William de Soules lived from about 1280 to about 1320. From 1318 to 1320 he was Lord of Hermitage and he was a man so deeply unpopular that there are two quite separate tales told of his demise. The wider picture in Scotland at the time is set out in our Historical Timeline.
Whichever way you look at it, William de Soules seems to have been an unpleasant man, even by the standards of his many unpleasant contemporaries. You can take your pick between the stories of how he met his end. One is rather ordinary and, probably, historically accurate. The other combines deeply evil deeds, supernatural horror, and an especially gruesome but fitting end for the villain. The second version is based largely on a ballad popular in the Borders in the 1700s, which may have been based on earlier folk stories. This more outlandish version of the story referred to him by the family name "de Soulis", and some have suggested was actually based on events involving an ancestor, Sir Ranulf or Randolph de Soules, who was murdered by his servants in 1207.
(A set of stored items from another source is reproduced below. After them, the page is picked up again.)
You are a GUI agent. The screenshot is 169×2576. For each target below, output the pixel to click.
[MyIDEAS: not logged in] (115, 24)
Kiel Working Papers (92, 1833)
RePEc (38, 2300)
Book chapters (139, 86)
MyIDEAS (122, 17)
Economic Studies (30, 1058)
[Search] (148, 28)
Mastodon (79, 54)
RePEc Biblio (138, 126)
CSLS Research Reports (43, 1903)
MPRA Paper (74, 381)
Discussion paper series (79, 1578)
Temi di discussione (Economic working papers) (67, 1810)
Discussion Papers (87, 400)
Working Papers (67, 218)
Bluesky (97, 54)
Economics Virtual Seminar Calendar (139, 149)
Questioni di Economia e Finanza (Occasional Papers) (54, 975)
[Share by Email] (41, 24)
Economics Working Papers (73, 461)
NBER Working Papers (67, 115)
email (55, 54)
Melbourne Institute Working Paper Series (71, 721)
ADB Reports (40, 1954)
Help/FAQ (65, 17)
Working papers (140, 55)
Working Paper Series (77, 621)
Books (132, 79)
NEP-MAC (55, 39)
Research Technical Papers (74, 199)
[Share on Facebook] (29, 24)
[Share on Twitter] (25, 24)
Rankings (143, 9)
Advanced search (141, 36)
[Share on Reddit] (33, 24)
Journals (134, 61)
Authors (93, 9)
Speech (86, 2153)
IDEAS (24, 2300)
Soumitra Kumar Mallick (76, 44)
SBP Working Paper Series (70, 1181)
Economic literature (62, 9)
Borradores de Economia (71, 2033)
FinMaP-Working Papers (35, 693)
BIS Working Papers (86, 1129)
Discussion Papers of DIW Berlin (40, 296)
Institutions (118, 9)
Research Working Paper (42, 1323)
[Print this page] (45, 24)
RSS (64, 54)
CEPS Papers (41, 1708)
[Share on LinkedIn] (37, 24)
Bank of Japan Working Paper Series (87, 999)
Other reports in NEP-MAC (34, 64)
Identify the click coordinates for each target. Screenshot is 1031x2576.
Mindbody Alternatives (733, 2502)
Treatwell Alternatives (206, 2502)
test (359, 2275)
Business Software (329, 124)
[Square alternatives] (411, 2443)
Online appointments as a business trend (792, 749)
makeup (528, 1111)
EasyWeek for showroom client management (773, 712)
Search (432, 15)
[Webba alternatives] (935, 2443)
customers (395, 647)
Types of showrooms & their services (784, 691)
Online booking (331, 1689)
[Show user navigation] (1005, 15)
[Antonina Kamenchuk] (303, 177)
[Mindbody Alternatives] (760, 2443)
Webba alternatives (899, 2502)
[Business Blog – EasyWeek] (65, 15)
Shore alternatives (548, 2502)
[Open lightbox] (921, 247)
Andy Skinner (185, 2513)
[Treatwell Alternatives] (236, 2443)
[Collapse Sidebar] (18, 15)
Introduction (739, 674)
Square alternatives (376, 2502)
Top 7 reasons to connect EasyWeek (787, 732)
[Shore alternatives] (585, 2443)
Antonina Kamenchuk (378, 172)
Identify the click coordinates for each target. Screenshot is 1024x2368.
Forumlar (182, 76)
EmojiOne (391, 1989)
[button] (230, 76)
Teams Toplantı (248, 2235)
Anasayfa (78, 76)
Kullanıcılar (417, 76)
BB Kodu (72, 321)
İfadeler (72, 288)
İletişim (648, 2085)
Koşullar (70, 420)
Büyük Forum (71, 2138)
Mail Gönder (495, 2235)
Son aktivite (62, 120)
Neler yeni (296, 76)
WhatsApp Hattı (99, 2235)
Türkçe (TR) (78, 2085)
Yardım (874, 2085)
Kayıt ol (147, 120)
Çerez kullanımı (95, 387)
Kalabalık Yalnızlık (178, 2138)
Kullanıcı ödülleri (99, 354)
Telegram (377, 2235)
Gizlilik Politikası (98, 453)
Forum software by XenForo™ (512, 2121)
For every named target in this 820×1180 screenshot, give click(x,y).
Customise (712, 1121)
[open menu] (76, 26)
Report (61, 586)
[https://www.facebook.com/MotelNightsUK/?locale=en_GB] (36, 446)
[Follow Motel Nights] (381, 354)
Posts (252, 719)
As background, the de Soules family had been connected with forbidding Hermitage Castle in Liddesdale, close to the English border, since about 1240, when Nicholas de Soules built a wooden castle here. In 1318, his descendant, William de Soules, became Lord of Hermitage. It is unlikely that the original wooden castle had yet been replaced in stone, but today's Hermitage Castle is an oppressive and chilling place that gives credence to even the most fanciful of the stories concerning William do Soules.
But first, the boring, historical bit. Border lords at the time were always having to look closely at whether their interests were best served by siding with the English or the Scots, and it seems that in 1320 William de Soules took part in an English-inspired plot to kill the Scottish king, Robert the Bruce. It failed, and the participants were rounded up, with de Soules being imprisoned in Dumbarton Castle, where he subsequently died.
The second version takes a little longer to tell. According to the ballad, William de Soules was a huge and physically powerful man, and when he became Lord of Hermitage in 1318 he rapidly demonstrated a deep vein of cruelty that quickly had him loathed by all who came into contact with him. Stories began to circulate that he practiced the Black Arts, kidnapping local children and using their blood in dark rituals at Hermitage Castle. During these rituals, de Soules would summon up his familiar, Robin Redcap. A redcap, also known as a powrie or dunter, is a type of evil goblin, typically found in British folklore in ruined castles along the border between England and Scotland. Once summoned they roam the area, killing travellers and residents in order to keep fresh the bloodstains on the redcap's hat: because if these stains dry, the redcap dies. Redcaps are very quick, despite their metal-bound boots and the heavy pike they carry, and the only way to escape one is to quote a passage from the Bible at it, whereupon it loses a tooth. Robin Redcap was especially feared, and after being summoned by de Soules committed many evil deeds in the lands around Hermitage.
But William de Soules himself was equally capable of terrorising his neighbours. One day in 1320 he kidnapped a young Armstrong woman and tried to return with her to Hermitage Castle. When her father tried to stop him, de Soules killed him on the spot. However, by now a crowd had gathered, and de Soules was on the verge of being lynched when Alexander Armstrong, the Laird of Mangerton, intervened, calming the crowd and advising de Soules to return to Hermitage without his captive. De Soules was far from grateful, instead developing a hatred for someone who, as his social inferior, had demonstrated the power to influence the crowd and save de Soules's life. De Soules therefore invited Alexander Armstrong to a banquet at Hermitage, and when he arrived, stabbed him in the back.
Complaints about de Soules's activities were frequently reaching the ears of King Robert the Bruce himself, and when he was told of this latest outrage, Bruce, in exasperation, cried "Soules! Soules! Go boil him in brew!" Needing no further invitation, the locals overpowered de Soules, using a specially forged chain to bind him, as ordinary ropes could not contain his supernatural powers, and took him to the summit of Nine Stane Rig. It was believed that de Soules could not be killed by ordinary means, so instead he was boiled in molten lead in a cauldron suspended above a large fire. When news reached the king that his words were being taken literally, he sent soldiers to Hermitage: but it was too late, and they were only able to report back what had happened.
Take your pick which story you prefer, but both end in de Soules' death; both end with the confiscation by the Crown of Hermitage Castle; and both end without evoking much sympathy for William de Soules!